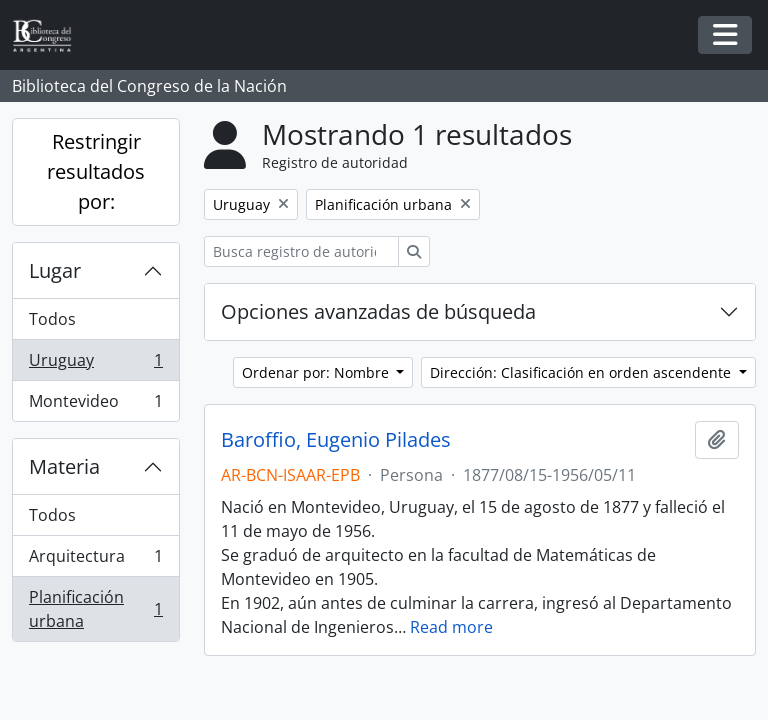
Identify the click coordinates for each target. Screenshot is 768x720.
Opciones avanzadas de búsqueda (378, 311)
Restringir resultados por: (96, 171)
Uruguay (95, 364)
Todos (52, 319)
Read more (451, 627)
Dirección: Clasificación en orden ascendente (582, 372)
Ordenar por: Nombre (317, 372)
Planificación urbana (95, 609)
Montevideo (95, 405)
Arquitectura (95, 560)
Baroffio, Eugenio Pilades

...

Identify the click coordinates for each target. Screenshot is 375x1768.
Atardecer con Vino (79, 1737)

EXERCISE:
Rewrite the material from the line containing "Todos (52, 319)" through the line containing "Baroffio, Eugenio Pilades", with "Arquitectura" changed to "Ingeniería" and nothing else altered. Give only those lines.

TASK RESPONSE:
Todos (52, 319)
Read more (451, 627)
Dirección: Clasificación en orden ascendente (582, 372)
Ordenar por: Nombre (317, 372)
Planificación urbana (95, 609)
Montevideo (95, 405)
Ingeniería (95, 560)
Baroffio, Eugenio Pilades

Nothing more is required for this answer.